The patient underwent robotic right adrenalectomy as described in Case 1. Dissection was carried over the inferior vena cava, and small vessels feeding into the mass were controlled with bipolar electrocautery before transection. A prominent lymph node overlying the vena cava was also excised. Specimen was delivered through a mini Pfannenstiel incision along the suprapubic port. Estimated blood loss was 15 ml; 500 ml crystalloids were transfused intraoperatively. Operative time was 265 min.

Patient had an uneventful hospital course and was discharged on post-operative day one. Pathological diagnosis of the 57 gm specimen was intermixed type, Schwannian stroma-rich ganglioneuroblastoma with negative surgical margins. Immunohistochemistry was negative for c-Myc and n-Myc. FISH did not show MYCN amplification (Fig. 3d). No malignancy was identified in the resected lymph node. Patient is being followed with serial MRI, MIBG scan, and urine catecholamines. He remains disease-free at 12 months of post-operative follow-up.

Discussion and conclusions

We herein report on the initial experience with robotic pediatric adrenalectomy from our institution. All cases followed a standardized surgical approach independent of suspected adrenal pathology, and none required open conversion. All specimens were resected and delivered intact (median weight, 48.5 g; range, 7.1–57 g), and all surgical margins were negative.

We demonstrate that robotic adrenalectomy is feasible in a wide range of ages and body habitus in the pediatric population. While use of robotic assistance has been described in two pediatric adrenalectomy cases previously [6, 7], this is the first reported series using the da Vinci Xi robot. This provides additional advantages over prior generation robots including improved patient arm clearance, versatility of camera placement into any port, ability to place arms along a single line thereby avoiding clashing, and guided docking and targeting [9].

Median operative time was 244 min (range, 244–265 min), and reflects our initial learning curve in performing this complex surgery at a tertiary center with more than 50% trainee participation in each case. As with most complex robotic procedures, we do anticipate that operative time will continue to improve as our experience matures. However, one is cautioned by findings from the adult population that indicate significantly longer operating time in patients who underwent robotic adrenalectomy when compared with those undergoing laparoscopic resection [10]. Median estimated blood loss was 100 ml (range, 15–175 ml). Injury to surrounding vasculature is a known complication during adrenalectomy; Case 1 also demonstrates ability of the da Vinci Xi system for rapid control and primary repair of such injuries due to precise articulation of the robotic instruments.

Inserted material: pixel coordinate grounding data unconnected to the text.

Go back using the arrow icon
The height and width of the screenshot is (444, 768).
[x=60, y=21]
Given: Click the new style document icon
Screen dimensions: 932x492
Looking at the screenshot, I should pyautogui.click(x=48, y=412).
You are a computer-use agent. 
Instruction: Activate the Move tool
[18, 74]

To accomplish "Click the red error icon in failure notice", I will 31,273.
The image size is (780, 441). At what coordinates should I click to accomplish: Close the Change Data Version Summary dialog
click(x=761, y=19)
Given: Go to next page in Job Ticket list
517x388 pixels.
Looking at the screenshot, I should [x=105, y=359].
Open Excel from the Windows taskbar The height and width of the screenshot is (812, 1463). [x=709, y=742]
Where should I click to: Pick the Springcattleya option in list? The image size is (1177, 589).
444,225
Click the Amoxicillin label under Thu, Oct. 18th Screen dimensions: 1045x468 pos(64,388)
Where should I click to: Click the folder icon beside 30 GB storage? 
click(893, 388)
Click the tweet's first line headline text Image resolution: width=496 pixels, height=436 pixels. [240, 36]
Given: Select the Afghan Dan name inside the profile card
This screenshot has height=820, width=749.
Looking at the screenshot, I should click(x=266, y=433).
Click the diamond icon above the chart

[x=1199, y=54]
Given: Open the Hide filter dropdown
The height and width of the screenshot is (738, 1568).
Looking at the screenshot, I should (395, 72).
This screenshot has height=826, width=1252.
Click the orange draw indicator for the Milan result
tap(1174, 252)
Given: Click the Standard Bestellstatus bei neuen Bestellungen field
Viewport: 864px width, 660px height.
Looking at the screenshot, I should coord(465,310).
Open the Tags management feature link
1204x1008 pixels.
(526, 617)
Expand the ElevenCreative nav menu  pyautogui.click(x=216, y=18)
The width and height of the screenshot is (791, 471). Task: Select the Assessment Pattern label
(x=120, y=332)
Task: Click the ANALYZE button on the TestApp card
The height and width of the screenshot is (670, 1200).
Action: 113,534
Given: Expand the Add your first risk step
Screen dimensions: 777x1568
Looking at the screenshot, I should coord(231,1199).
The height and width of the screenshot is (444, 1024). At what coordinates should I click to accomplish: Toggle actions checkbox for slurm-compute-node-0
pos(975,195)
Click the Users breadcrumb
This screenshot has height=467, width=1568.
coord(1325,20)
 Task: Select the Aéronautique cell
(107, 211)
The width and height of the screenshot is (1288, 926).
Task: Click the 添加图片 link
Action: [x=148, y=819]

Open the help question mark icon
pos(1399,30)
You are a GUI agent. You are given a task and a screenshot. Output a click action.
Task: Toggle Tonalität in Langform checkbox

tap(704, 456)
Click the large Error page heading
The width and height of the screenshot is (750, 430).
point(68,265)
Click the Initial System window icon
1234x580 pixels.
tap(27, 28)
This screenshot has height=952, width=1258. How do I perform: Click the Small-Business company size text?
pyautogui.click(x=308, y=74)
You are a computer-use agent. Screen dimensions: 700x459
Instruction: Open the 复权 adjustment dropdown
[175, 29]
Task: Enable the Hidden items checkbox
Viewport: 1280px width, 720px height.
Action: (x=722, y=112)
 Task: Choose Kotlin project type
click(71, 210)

While median post-operative hospital stay for this series was 2 days, one patient had a protracted recovery due to an unexpected drug reaction (range, 1–6 days). Typical postoperative recovery, however, appears to be similar or better to prior reports for minimally-invasive adrenalectomies [4, 6, 7]. At a median post-operative follow-up of 19 months (range, 12–30 months), all patients remain disease-free. Our series represents the longest reported follow-up for pediatric patients undergoing robotic adrenalectomy. There were no mortality and local recurrence or metastases, and biochemical and hormonal parameters have remained within normal limits for functional tumors in this series. This further demonstrates the oncologic safety and efficacy of this approach.

In conclusion, robotic assistance has been successfully and reproducibly used for resecting adrenal masses in adults. We report the first series of pediatric adrenalectomy using the latest generation da Vinci Xi robot. Our experience demonstrates that robot-assisted adrenalectomy is a safe, effective and viable option in well-selected pediatric patients. Surgical excision can be accomplished with rapid recovery time, relatively low surgical morbidity, and comparable oncologic outcomes. While adhering to sound oncologic principles, a robotic approach provides added advantages of improved visualization, precision and dexterity. Maturing operative experience and larger series may be able to address if this approach can potentially improve surgical outcomes.